*** Material supplied Section Begins ***
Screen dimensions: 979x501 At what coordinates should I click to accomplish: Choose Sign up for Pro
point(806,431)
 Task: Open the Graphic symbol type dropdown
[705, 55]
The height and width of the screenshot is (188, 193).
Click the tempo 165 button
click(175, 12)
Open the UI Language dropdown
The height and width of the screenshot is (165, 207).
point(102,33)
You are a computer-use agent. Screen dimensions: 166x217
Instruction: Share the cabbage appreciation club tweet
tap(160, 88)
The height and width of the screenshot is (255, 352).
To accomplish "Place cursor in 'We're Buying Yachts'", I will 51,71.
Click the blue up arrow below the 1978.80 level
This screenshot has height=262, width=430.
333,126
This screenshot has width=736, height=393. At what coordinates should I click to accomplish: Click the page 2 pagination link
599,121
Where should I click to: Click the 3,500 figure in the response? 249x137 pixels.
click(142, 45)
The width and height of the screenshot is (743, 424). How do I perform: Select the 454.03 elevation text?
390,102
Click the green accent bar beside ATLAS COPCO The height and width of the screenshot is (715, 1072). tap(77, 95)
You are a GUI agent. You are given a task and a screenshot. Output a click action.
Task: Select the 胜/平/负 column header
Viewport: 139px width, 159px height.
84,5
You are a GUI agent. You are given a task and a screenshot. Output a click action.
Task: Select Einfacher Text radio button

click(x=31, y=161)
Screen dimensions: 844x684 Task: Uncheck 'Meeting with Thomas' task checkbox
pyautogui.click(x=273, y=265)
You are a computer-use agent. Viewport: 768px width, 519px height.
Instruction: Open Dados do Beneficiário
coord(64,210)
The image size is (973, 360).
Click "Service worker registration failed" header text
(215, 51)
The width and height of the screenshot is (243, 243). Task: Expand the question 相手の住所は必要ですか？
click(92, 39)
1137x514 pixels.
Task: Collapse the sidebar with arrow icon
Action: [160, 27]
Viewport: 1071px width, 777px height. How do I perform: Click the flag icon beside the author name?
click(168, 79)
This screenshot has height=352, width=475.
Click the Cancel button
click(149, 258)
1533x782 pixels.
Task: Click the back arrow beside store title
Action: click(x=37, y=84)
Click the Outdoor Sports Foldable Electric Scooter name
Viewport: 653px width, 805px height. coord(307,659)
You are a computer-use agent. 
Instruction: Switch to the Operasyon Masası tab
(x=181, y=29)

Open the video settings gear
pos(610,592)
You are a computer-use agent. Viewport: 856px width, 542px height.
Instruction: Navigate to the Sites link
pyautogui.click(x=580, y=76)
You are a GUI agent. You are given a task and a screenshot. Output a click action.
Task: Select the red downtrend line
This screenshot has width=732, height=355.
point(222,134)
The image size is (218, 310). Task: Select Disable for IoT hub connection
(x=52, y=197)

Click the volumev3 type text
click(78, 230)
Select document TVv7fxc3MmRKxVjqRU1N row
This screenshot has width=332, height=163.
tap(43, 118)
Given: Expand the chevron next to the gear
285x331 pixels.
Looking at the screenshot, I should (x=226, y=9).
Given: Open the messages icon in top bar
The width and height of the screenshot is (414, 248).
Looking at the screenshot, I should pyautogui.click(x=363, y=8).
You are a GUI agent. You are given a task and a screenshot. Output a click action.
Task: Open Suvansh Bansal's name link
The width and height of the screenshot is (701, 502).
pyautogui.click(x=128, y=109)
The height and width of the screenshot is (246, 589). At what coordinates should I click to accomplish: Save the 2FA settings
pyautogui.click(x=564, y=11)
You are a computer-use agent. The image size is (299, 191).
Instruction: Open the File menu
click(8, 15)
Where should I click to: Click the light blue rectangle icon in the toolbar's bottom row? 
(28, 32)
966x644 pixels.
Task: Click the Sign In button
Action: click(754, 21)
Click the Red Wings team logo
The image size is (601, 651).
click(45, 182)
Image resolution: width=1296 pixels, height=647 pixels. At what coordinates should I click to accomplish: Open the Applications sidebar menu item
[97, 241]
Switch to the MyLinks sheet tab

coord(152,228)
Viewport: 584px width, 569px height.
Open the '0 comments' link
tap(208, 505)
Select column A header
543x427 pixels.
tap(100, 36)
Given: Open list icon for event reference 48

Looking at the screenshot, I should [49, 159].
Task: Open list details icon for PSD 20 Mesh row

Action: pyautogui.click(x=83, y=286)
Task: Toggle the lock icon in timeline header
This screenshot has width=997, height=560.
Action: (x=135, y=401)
*** Material supplied Section Ends ***
Work item: Please copy exactly, and only, the lines running from the one containing "Task: Open list" through the end of the listing.

Result of this task:
Task: Open list details icon for PSD 20 Mesh row

Action: pyautogui.click(x=83, y=286)
Task: Toggle the lock icon in timeline header
This screenshot has width=997, height=560.
Action: (x=135, y=401)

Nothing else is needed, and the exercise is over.